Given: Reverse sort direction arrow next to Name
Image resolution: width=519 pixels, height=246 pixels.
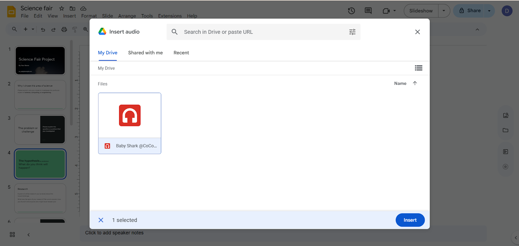Looking at the screenshot, I should tap(415, 83).
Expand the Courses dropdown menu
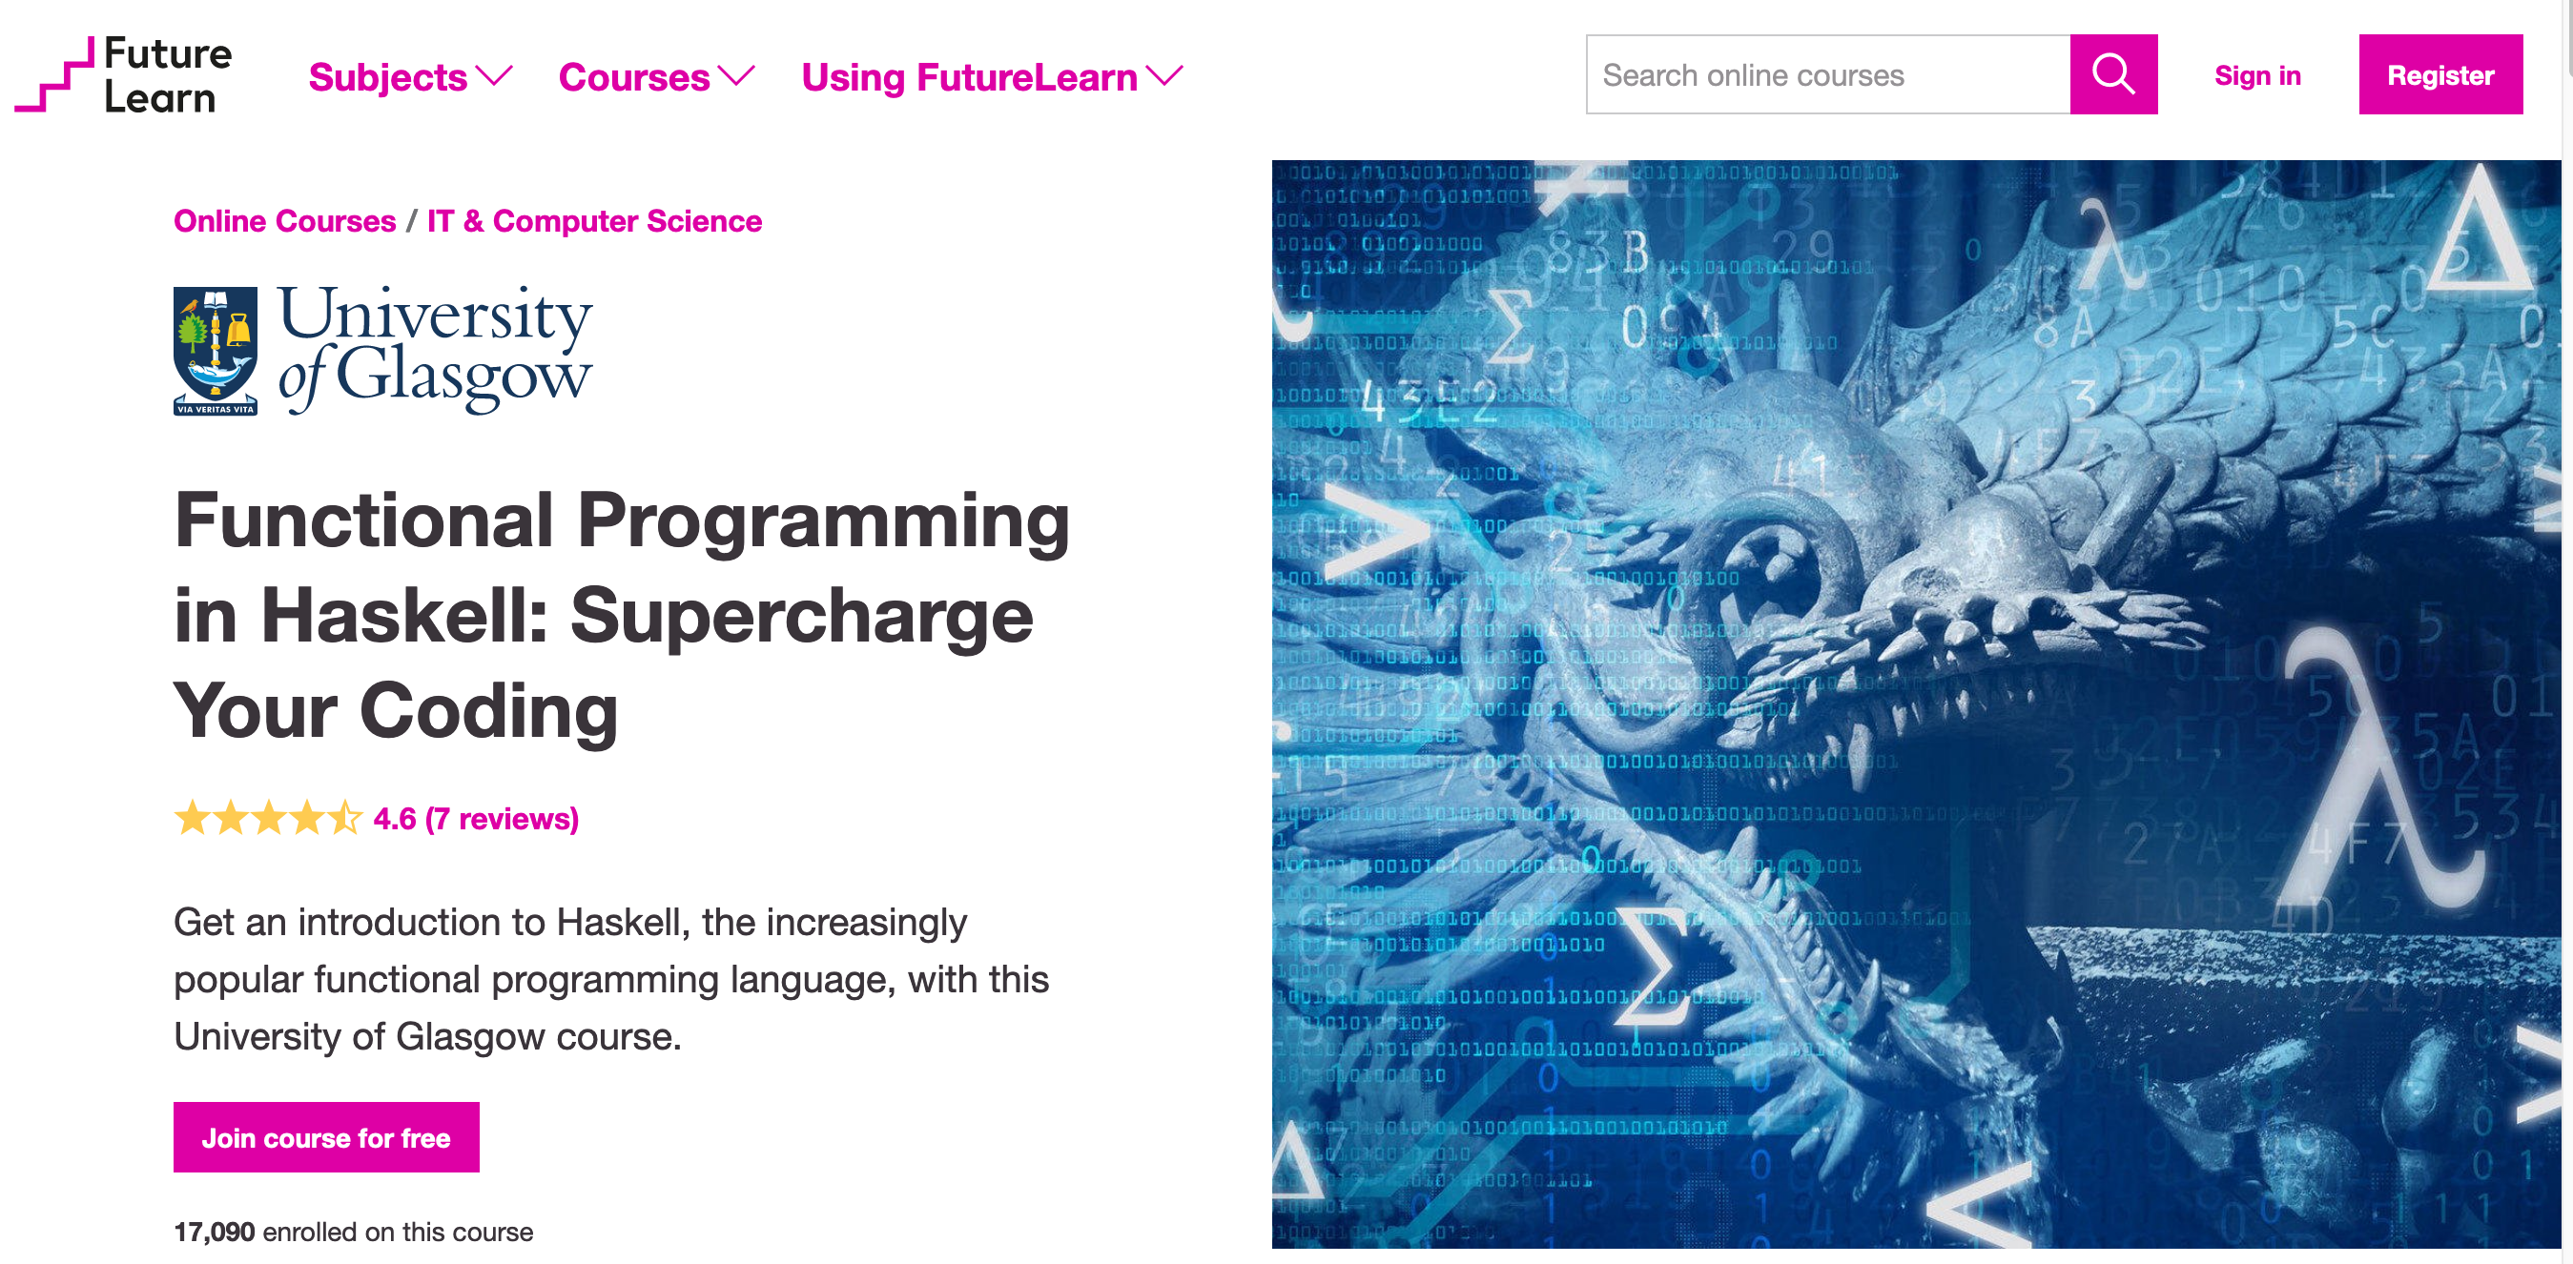Screen dimensions: 2573x1264 click(x=655, y=75)
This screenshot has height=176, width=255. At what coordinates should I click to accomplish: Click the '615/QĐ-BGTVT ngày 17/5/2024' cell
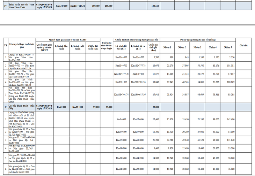(x=45, y=6)
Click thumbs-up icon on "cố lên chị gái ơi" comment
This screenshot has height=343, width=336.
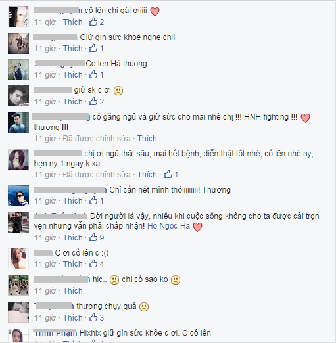[x=93, y=22]
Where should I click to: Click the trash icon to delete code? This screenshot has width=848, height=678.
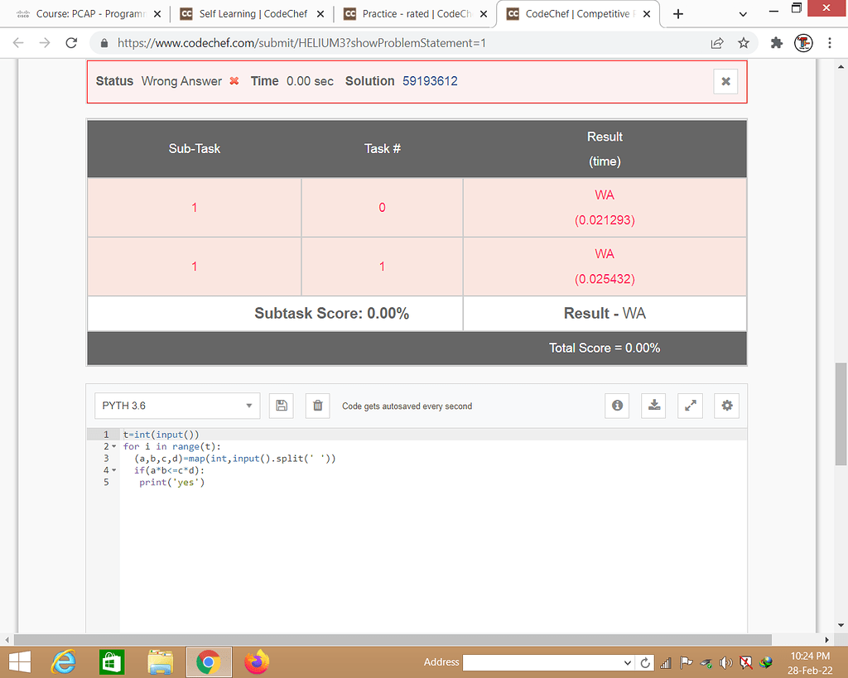(x=317, y=406)
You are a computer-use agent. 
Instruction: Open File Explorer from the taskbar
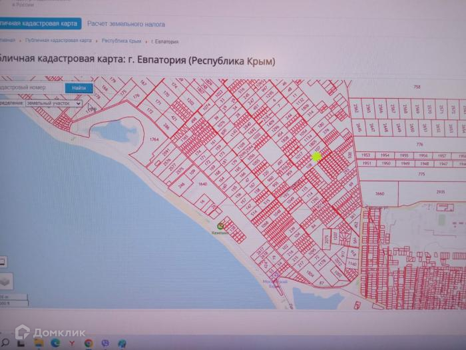pyautogui.click(x=39, y=343)
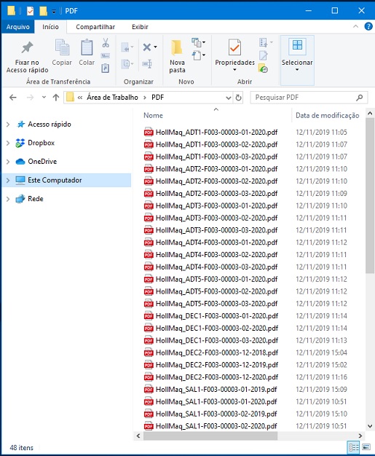Switch to details view icon in status bar
Viewport: 375px width, 456px height.
[x=353, y=447]

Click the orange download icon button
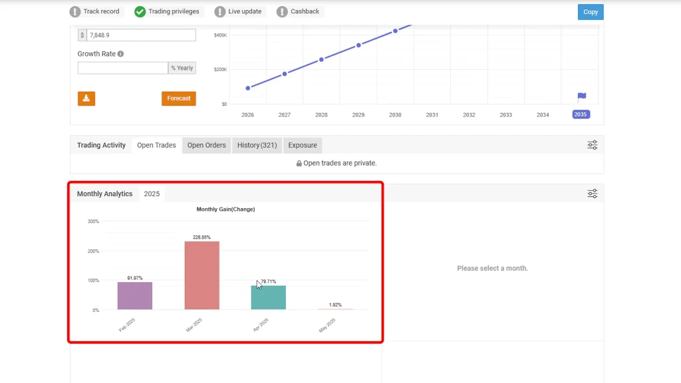[x=86, y=98]
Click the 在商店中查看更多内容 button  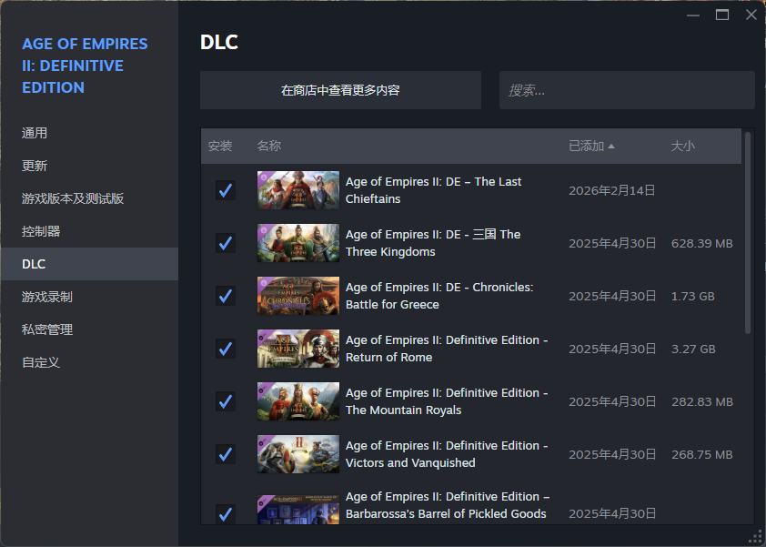tap(340, 90)
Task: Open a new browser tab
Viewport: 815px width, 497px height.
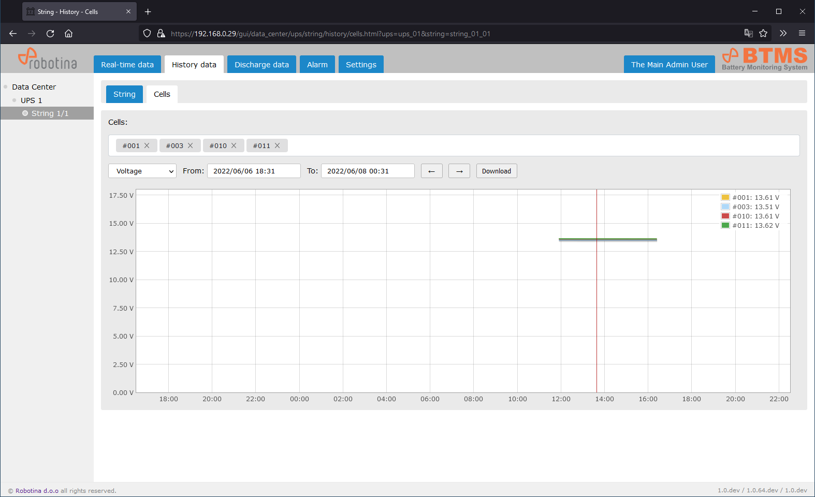Action: click(148, 11)
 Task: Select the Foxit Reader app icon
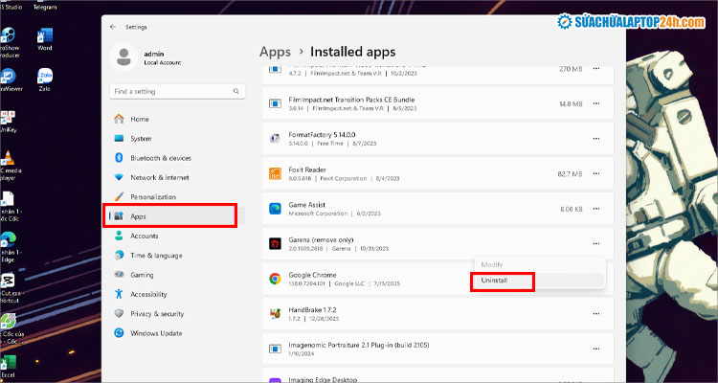pos(275,173)
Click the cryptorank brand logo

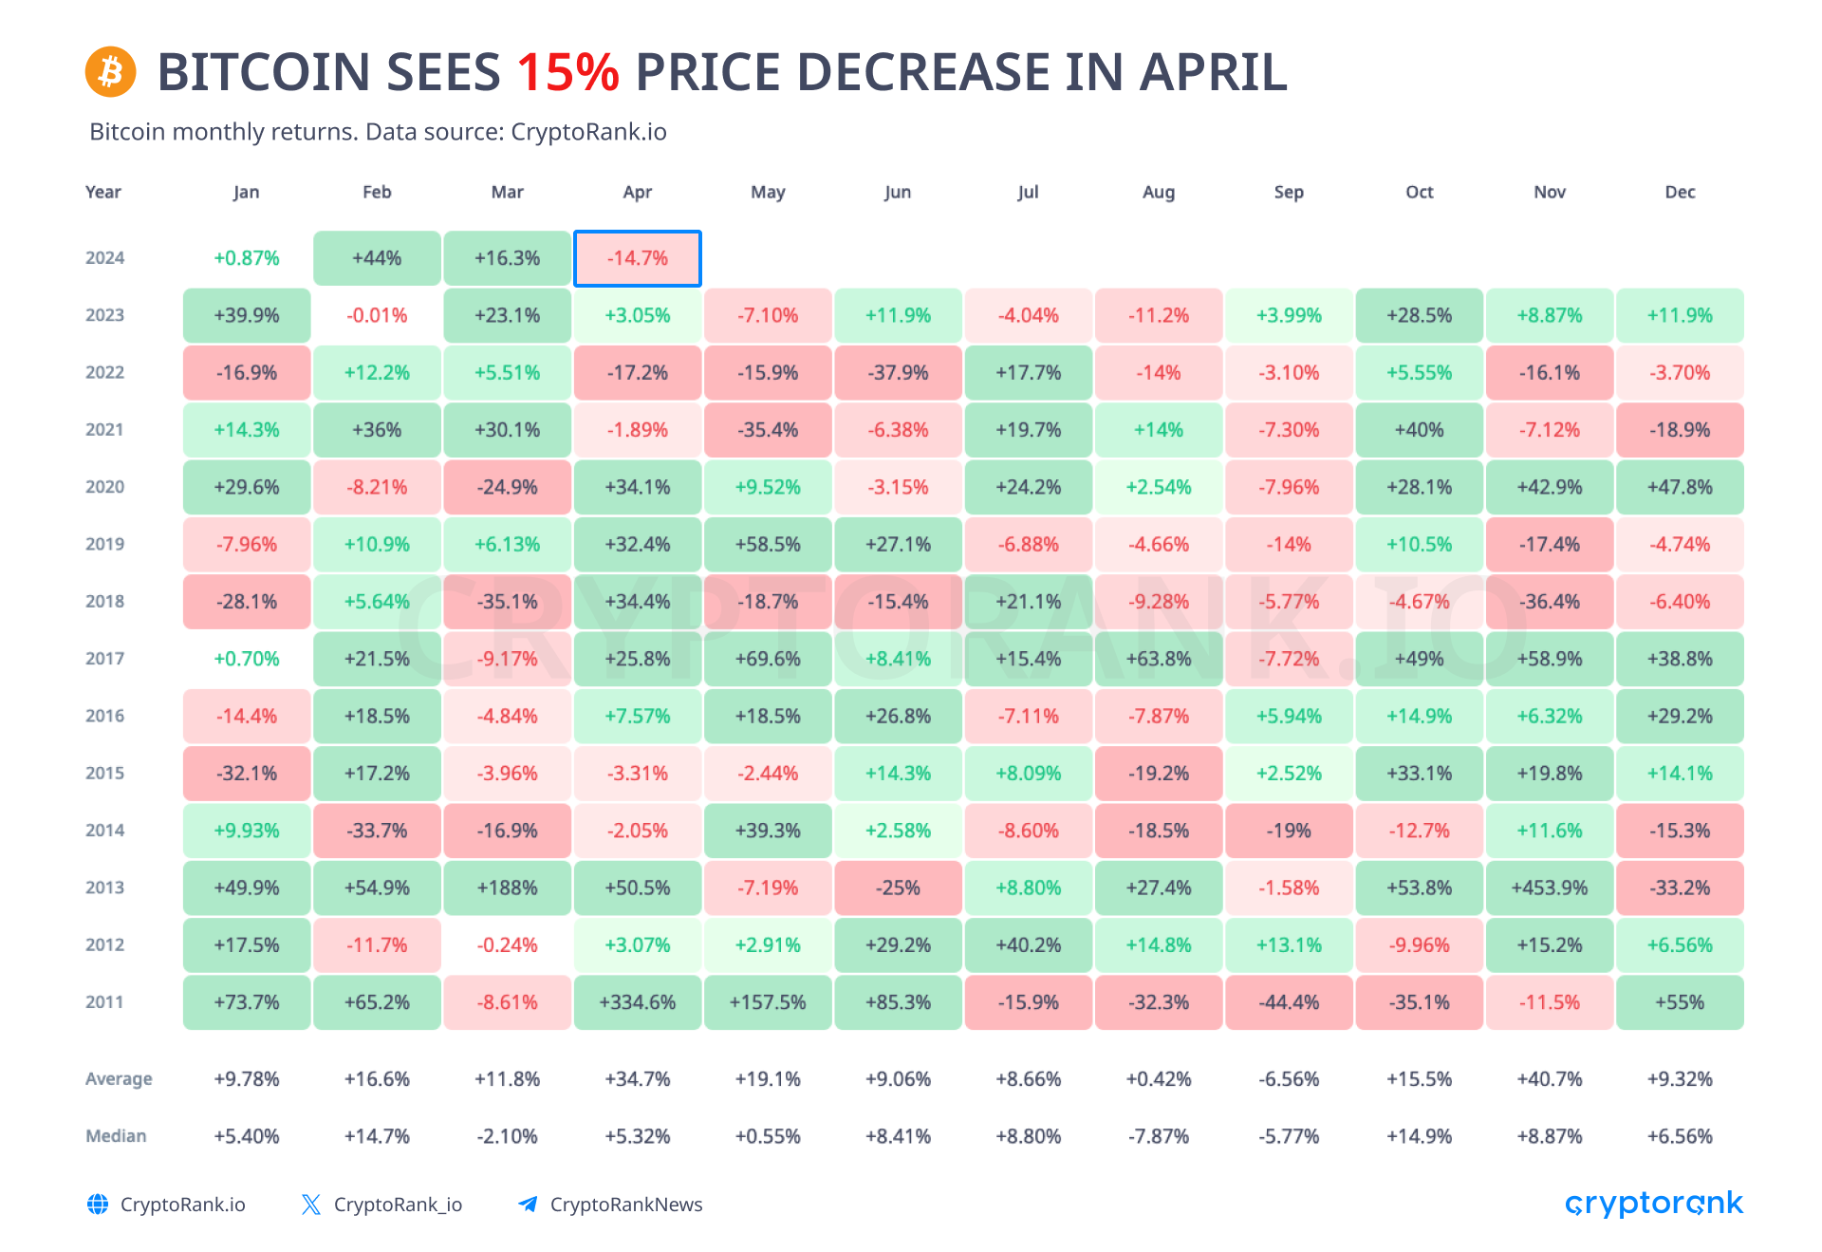(1654, 1204)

**********

The problem :: Nothing but the lines from the line containing "Viewport: 815px width, 497px height." through the end of the records belongs in the answer, written out exactly, both ends included, without pictures.

Completed exercise ::
Viewport: 815px width, 497px height.
Action: click(148, 11)
 Task: Select the Foxit Reader app icon
pos(275,173)
Click the cryptorank brand logo

(1654, 1204)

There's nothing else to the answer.